● **What is being asked**
In the entries below, find the line with "Archivos (365, 589)" and print exactly every line from there up to and including the line with "[Ir a SUMART", with no other lines.

[Records provided Boundary: Start]

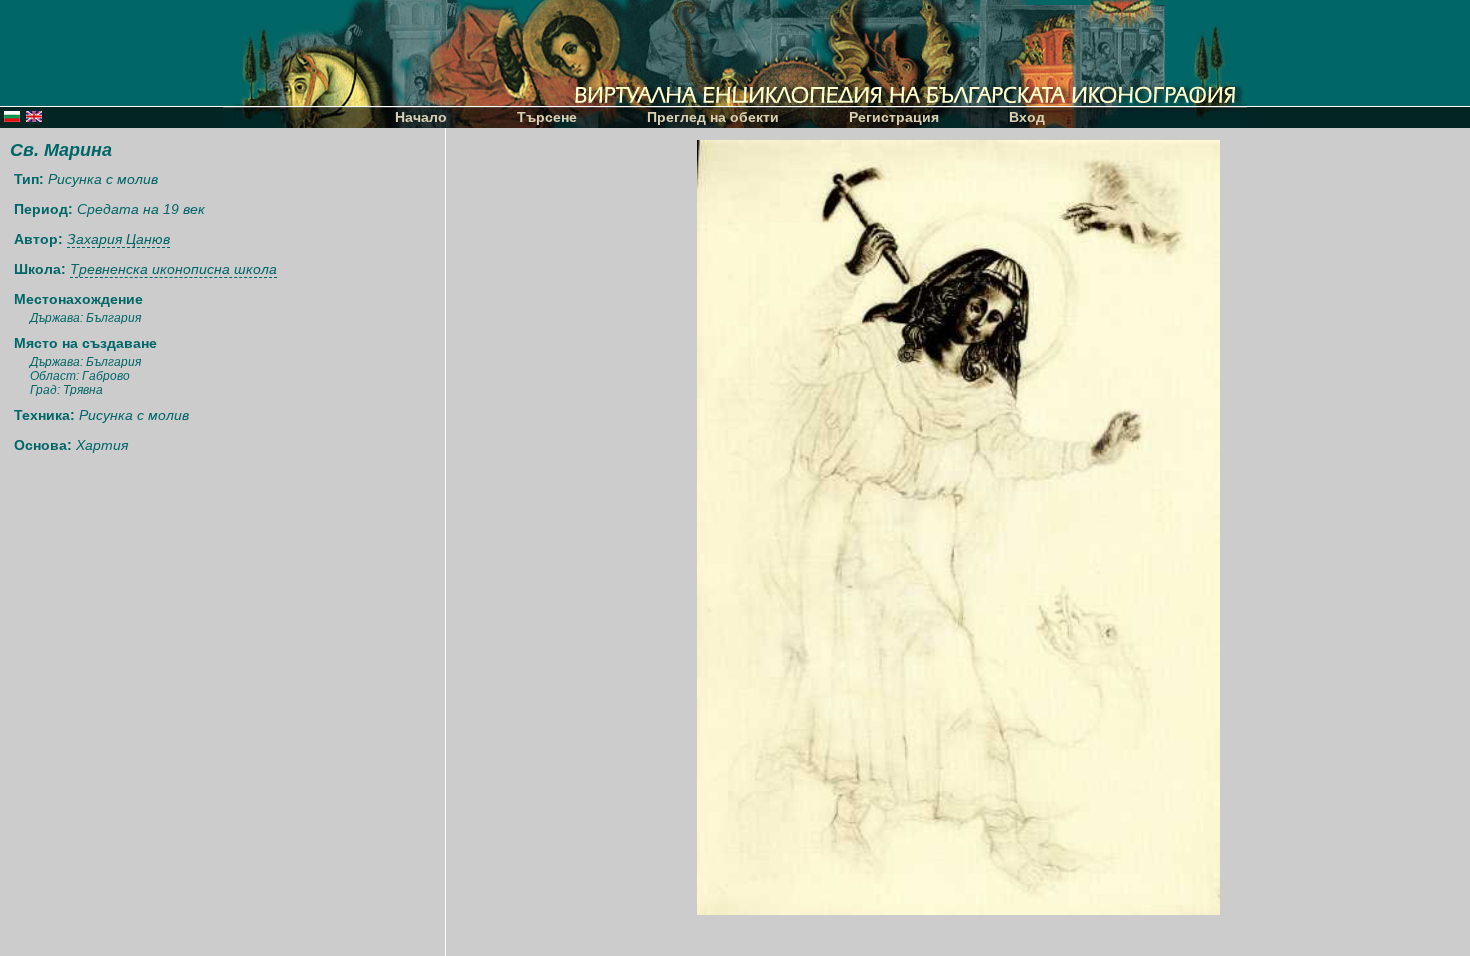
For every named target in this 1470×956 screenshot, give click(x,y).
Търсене (547, 117)
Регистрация (894, 117)
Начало (421, 117)
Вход (1027, 117)
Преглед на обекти (713, 117)
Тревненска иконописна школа (173, 269)
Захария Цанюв (118, 239)
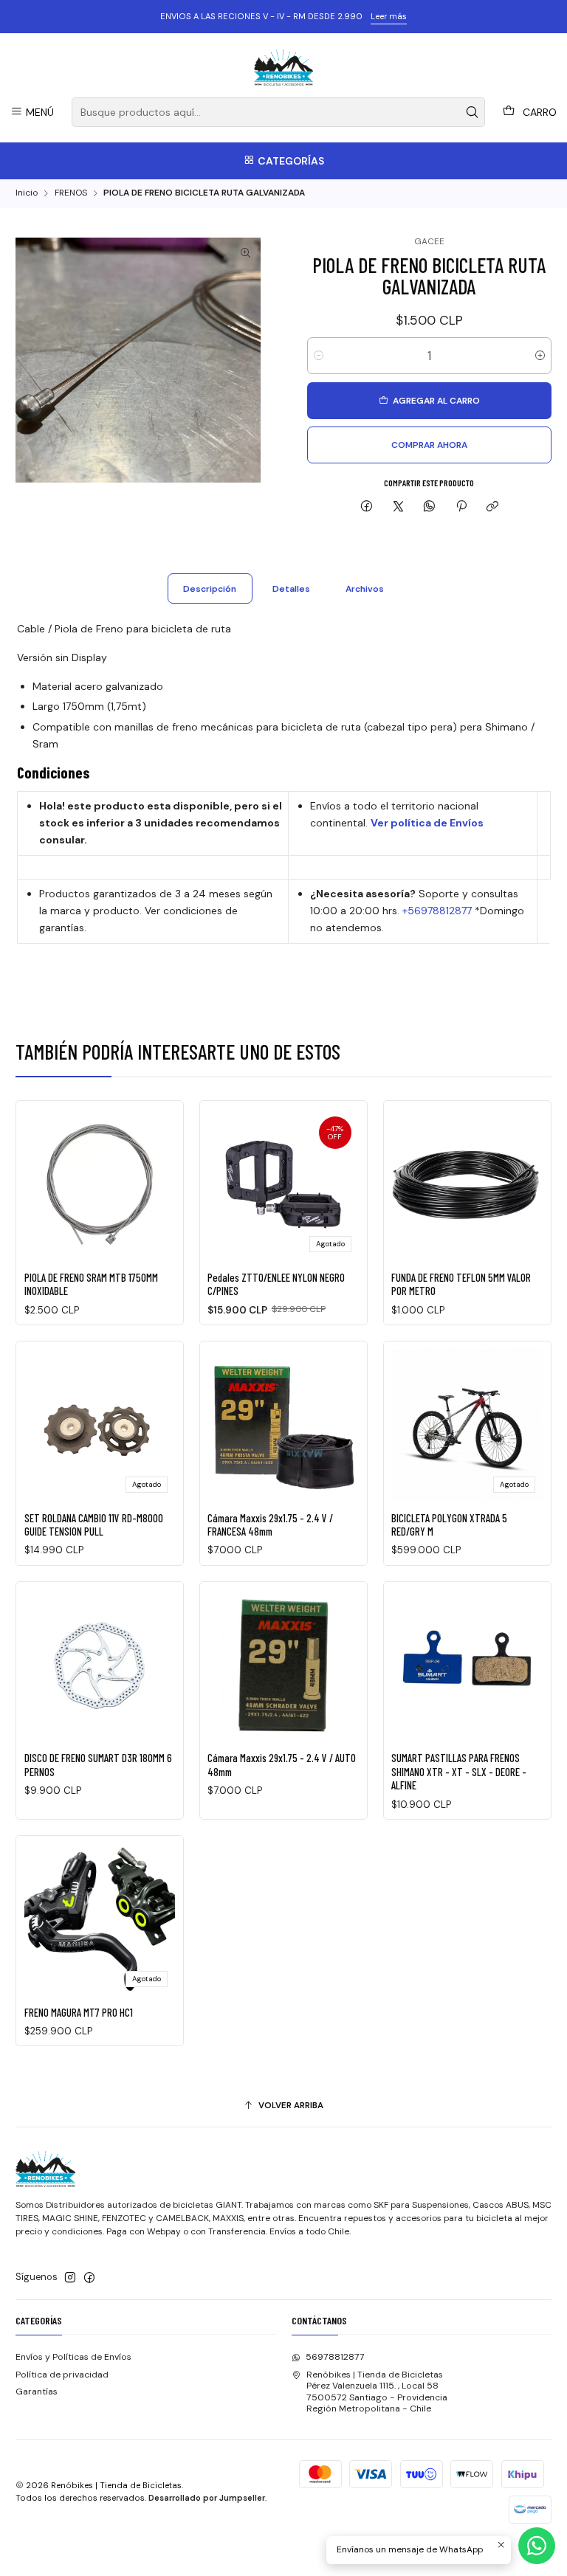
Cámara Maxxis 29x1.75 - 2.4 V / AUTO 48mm (281, 1764)
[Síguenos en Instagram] (70, 2278)
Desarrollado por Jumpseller (206, 2498)
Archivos (365, 589)
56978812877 (335, 2357)
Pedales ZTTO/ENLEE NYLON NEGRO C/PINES (276, 1284)
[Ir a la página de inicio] (284, 67)
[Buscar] (472, 112)
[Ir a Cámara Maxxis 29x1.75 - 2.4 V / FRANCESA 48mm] (283, 1425)
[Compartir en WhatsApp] (430, 506)
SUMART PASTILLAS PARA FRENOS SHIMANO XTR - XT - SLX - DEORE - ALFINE (458, 1771)
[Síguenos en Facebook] (89, 2278)
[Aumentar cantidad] (540, 355)
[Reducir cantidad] (318, 355)
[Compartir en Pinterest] (461, 506)
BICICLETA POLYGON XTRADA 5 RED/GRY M (449, 1524)
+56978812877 (437, 910)
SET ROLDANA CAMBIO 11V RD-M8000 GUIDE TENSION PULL (93, 1524)
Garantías (37, 2391)
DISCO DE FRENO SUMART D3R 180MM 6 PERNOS (98, 1764)
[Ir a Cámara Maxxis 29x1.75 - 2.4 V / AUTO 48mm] (283, 1665)
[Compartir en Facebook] (367, 506)
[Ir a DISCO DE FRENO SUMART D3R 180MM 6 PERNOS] (100, 1665)
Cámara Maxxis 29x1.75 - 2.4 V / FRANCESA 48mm (270, 1524)
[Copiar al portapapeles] (492, 506)
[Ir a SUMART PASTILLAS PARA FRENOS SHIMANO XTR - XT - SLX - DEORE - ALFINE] (467, 1665)
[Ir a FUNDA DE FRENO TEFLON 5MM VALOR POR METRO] (467, 1184)
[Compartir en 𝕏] (398, 506)
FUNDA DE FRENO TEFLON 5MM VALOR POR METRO (461, 1284)
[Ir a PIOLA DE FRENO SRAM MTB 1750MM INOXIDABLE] (100, 1184)
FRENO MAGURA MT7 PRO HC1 (78, 2012)
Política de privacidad (62, 2374)
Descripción (209, 589)
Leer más (389, 16)
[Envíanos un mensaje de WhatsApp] (536, 2545)
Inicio (27, 193)
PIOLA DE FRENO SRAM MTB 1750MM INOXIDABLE (91, 1284)
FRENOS (71, 193)
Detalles (291, 589)
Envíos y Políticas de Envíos (73, 2357)
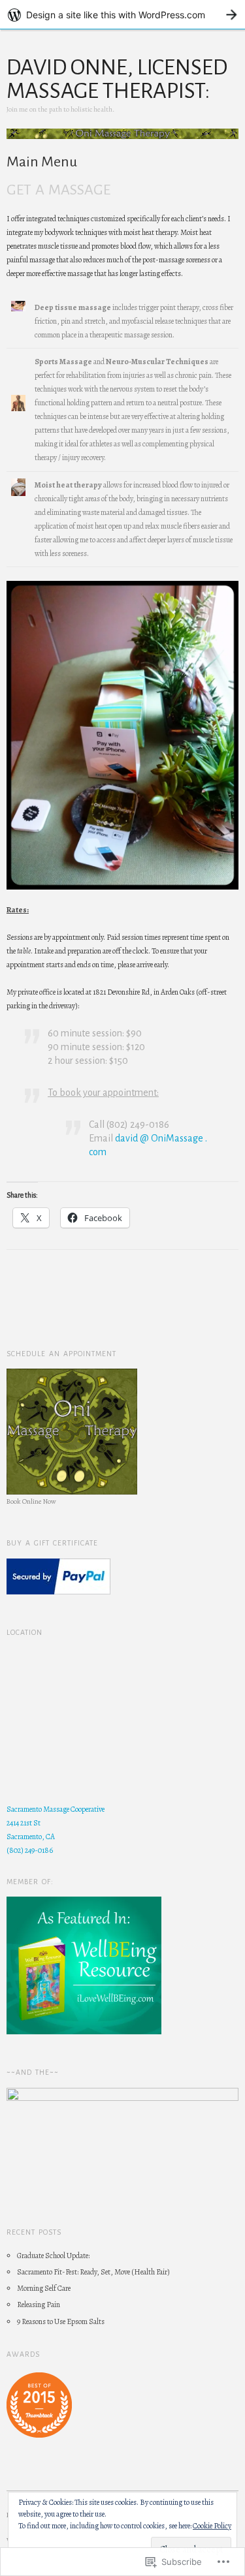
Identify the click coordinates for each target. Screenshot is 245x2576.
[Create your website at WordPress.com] (122, 14)
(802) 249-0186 (30, 1850)
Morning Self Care (44, 2288)
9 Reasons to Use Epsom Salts (61, 2321)
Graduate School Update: (53, 2255)
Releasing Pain (38, 2304)
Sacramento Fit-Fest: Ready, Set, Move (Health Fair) (93, 2272)
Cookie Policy (212, 2526)
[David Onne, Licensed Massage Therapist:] (122, 139)
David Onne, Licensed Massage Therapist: (117, 78)
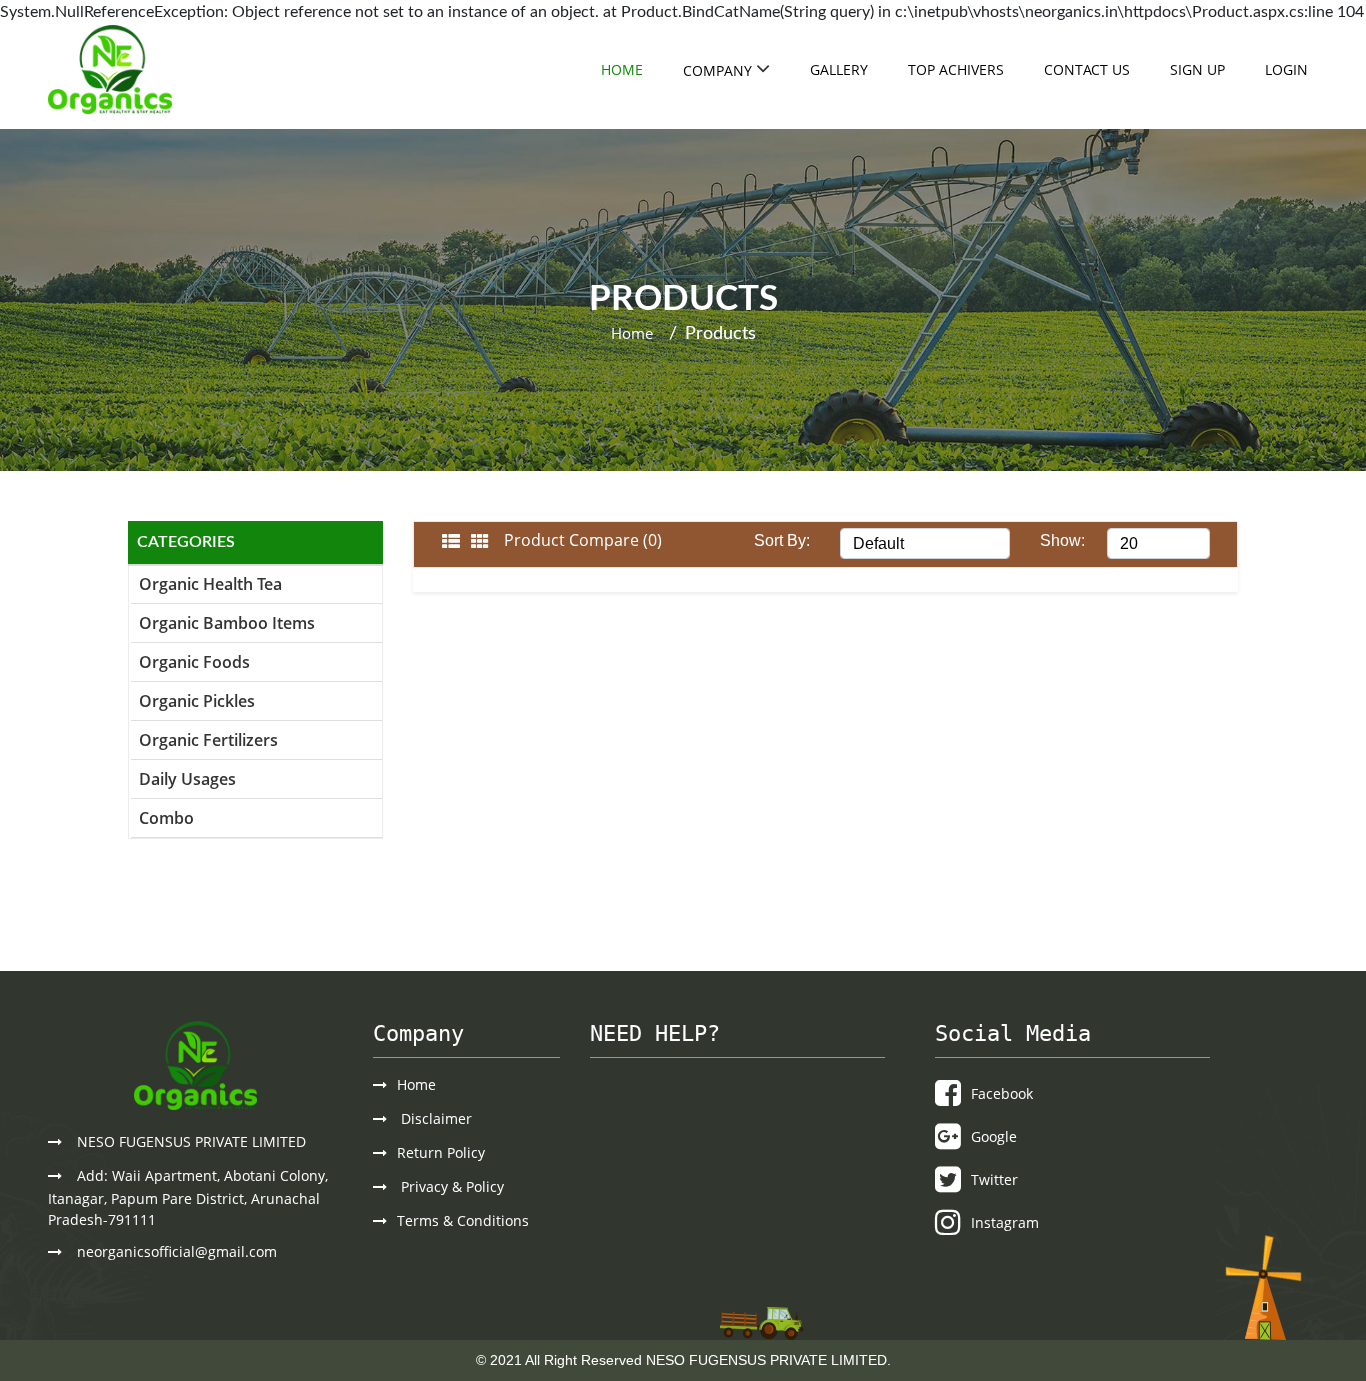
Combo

[Records provided Boundary: End]

● **Response for this exercise**
Archivos (365, 589)
56978812877 (335, 2357)
Pedales ZTTO/ENLEE NYLON NEGRO C/PINES (276, 1284)
[Ir a la página de inicio] (284, 67)
[Buscar] (472, 112)
[Ir a Cámara Maxxis 29x1.75 - 2.4 V / FRANCESA 48mm] (283, 1425)
[Compartir en WhatsApp] (430, 506)
SUMART PASTILLAS PARA FRENOS SHIMANO XTR - XT - SLX - DEORE - ALFINE (458, 1771)
[Síguenos en Facebook] (89, 2278)
[Aumentar cantidad] (540, 355)
[Reducir cantidad] (318, 355)
[Compartir en Pinterest] (461, 506)
BICICLETA POLYGON XTRADA 5 RED/GRY M (449, 1524)
+56978812877 (437, 910)
SET ROLDANA CAMBIO 11V RD-M8000 GUIDE TENSION PULL (93, 1524)
Garantías (37, 2391)
DISCO DE FRENO SUMART D3R 180MM 6 PERNOS (98, 1764)
[Ir a Cámara Maxxis 29x1.75 - 2.4 V / AUTO 48mm] (283, 1665)
[Compartir en Facebook] (367, 506)
[Ir a DISCO DE FRENO SUMART D3R 180MM 6 PERNOS] (100, 1665)
Cámara Maxxis 29x1.75 - 2.4 V / FRANCESA 48mm (270, 1524)
[Copiar al portapapeles] (492, 506)
[Ir a SUMART PASTILLAS PARA FRENOS SHIMANO XTR - XT - SLX - DEORE - ALFINE] (467, 1665)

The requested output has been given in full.